Instructions to follow:
Reproduce the lines without any change, from the first line of the records through the line that contains "point(90,400)".

— Start Extracted records —

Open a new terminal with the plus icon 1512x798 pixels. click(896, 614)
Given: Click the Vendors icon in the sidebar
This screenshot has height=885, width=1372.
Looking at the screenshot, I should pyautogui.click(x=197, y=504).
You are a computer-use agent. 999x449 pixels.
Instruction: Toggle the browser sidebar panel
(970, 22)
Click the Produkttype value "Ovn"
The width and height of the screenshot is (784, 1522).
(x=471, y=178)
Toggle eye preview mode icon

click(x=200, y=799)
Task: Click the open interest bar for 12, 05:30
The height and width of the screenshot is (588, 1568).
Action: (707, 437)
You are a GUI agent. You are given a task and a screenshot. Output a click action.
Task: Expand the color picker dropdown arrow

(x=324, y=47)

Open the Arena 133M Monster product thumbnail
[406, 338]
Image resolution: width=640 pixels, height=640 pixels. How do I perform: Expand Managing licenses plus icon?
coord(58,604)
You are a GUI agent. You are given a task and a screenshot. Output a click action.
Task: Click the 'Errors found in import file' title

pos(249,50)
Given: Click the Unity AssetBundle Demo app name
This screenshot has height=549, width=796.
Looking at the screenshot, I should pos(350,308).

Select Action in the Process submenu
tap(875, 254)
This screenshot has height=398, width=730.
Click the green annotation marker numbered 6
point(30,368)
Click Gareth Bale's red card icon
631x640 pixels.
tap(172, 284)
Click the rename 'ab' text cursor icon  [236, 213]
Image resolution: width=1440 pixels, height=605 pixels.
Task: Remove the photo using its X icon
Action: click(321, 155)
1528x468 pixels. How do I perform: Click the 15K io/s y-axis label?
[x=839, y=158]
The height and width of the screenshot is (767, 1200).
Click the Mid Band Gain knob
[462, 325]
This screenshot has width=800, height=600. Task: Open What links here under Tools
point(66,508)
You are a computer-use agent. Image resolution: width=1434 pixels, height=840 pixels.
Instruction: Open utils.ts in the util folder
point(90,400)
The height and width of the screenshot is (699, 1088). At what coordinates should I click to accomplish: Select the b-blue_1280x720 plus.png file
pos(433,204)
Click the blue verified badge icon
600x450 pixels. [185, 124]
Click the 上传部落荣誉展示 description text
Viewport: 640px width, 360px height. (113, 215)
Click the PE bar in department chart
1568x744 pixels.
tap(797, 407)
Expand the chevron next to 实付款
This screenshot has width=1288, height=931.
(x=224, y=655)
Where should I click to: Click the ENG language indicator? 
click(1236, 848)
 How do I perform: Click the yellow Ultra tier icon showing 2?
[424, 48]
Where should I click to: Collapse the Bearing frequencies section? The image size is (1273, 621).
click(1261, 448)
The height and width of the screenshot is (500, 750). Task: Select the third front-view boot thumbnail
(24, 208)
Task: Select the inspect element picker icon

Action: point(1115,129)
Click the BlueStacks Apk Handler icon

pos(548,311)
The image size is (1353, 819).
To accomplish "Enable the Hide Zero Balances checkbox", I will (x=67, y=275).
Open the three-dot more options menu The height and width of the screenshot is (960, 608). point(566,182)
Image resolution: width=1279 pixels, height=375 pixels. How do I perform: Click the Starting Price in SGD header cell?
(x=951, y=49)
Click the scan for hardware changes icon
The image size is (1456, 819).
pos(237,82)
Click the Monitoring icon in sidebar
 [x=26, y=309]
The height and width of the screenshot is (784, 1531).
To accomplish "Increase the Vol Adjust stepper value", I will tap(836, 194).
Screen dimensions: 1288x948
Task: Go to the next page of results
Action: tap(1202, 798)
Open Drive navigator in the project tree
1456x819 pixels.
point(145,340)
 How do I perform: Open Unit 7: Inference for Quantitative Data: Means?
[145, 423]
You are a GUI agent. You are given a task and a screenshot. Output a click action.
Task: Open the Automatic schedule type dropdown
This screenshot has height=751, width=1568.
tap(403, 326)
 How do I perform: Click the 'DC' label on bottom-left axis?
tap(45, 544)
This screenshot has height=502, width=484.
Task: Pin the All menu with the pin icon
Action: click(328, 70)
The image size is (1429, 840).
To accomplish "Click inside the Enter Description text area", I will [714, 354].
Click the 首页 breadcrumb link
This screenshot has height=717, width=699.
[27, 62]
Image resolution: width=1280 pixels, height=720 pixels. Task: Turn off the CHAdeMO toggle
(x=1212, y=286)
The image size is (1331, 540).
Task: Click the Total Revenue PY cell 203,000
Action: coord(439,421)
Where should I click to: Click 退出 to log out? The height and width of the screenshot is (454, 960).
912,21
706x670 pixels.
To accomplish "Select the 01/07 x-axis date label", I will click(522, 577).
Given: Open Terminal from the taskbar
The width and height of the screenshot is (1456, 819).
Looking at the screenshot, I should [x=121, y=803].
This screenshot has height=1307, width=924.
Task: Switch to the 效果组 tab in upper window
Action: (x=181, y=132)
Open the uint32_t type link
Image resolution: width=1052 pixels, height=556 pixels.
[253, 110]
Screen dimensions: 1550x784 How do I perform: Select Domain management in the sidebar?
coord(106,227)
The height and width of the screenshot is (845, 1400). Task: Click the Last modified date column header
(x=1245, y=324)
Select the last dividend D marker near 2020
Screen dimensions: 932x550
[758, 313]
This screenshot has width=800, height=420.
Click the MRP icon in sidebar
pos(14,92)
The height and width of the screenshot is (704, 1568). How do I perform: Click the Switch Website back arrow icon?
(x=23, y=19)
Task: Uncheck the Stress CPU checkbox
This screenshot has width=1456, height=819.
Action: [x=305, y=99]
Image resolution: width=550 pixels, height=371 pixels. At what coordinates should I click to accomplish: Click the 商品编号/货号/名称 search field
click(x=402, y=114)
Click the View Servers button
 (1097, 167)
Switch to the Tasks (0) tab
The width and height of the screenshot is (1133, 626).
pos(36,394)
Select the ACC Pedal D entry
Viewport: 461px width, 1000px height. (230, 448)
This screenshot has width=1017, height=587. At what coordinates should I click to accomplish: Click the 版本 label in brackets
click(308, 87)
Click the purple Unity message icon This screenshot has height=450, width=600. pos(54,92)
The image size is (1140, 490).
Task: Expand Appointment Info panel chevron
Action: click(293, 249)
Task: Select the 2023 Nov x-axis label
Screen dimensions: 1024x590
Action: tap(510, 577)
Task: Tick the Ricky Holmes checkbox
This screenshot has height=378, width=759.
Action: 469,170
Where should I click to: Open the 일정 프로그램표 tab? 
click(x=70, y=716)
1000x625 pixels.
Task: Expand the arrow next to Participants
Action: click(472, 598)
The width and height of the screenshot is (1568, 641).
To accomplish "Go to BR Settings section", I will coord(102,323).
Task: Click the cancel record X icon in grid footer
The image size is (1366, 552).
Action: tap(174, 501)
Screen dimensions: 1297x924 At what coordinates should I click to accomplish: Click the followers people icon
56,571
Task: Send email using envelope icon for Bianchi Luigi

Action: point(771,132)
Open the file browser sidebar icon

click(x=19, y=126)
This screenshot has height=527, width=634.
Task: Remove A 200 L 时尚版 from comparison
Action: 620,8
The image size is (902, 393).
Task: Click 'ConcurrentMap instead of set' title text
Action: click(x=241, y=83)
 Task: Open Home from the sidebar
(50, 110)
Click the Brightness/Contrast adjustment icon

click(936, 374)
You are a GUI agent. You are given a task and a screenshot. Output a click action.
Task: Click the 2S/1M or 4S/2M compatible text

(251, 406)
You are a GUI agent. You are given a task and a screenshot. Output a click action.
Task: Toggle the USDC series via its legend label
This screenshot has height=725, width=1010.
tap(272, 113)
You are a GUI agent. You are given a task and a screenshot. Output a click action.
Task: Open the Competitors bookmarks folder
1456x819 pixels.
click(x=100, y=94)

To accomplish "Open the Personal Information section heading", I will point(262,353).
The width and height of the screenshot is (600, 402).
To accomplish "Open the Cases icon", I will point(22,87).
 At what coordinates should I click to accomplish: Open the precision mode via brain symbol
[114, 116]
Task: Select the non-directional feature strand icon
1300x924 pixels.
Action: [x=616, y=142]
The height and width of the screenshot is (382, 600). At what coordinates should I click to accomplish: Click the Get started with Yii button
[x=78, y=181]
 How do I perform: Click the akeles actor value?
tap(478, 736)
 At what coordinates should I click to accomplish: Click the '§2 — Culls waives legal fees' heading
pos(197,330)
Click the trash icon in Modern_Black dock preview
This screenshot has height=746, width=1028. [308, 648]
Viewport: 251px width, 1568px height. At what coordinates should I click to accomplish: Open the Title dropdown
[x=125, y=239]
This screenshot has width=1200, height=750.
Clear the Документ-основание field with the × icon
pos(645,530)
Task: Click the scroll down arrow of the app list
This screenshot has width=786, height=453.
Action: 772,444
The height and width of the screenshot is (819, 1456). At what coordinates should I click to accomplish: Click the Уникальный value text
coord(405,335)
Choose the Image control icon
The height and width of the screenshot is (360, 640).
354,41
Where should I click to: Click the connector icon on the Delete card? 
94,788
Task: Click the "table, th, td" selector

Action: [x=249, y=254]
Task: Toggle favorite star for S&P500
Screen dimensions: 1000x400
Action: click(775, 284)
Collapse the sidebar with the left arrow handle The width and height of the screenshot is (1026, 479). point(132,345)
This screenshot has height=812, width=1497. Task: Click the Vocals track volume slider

— End Extracted records —

Written response:
Open a new terminal with the plus icon 1512x798 pixels. click(896, 614)
Given: Click the Vendors icon in the sidebar
This screenshot has height=885, width=1372.
Looking at the screenshot, I should pyautogui.click(x=197, y=504).
You are a computer-use agent. 999x449 pixels.
Instruction: Toggle the browser sidebar panel
(970, 22)
Click the Produkttype value "Ovn"
The width and height of the screenshot is (784, 1522).
(x=471, y=178)
Toggle eye preview mode icon

click(x=200, y=799)
Task: Click the open interest bar for 12, 05:30
The height and width of the screenshot is (588, 1568).
Action: (707, 437)
You are a GUI agent. You are given a task and a screenshot. Output a click action.
Task: Expand the color picker dropdown arrow

(x=324, y=47)

Open the Arena 133M Monster product thumbnail
[406, 338]
Image resolution: width=640 pixels, height=640 pixels. How do I perform: Expand Managing licenses plus icon?
coord(58,604)
You are a GUI agent. You are given a task and a screenshot. Output a click action.
Task: Click the 'Errors found in import file' title

pos(249,50)
Given: Click the Unity AssetBundle Demo app name
This screenshot has height=549, width=796.
Looking at the screenshot, I should pos(350,308).

Select Action in the Process submenu
tap(875, 254)
This screenshot has height=398, width=730.
Click the green annotation marker numbered 6
point(30,368)
Click Gareth Bale's red card icon
631x640 pixels.
tap(172, 284)
Click the rename 'ab' text cursor icon  [236, 213]
Image resolution: width=1440 pixels, height=605 pixels.
Task: Remove the photo using its X icon
Action: click(321, 155)
1528x468 pixels. How do I perform: Click the 15K io/s y-axis label?
[x=839, y=158]
The height and width of the screenshot is (767, 1200).
Click the Mid Band Gain knob
[462, 325]
This screenshot has width=800, height=600. Task: Open What links here under Tools
point(66,508)
You are a computer-use agent. Image resolution: width=1434 pixels, height=840 pixels.
Instruction: Open utils.ts in the util folder
point(90,400)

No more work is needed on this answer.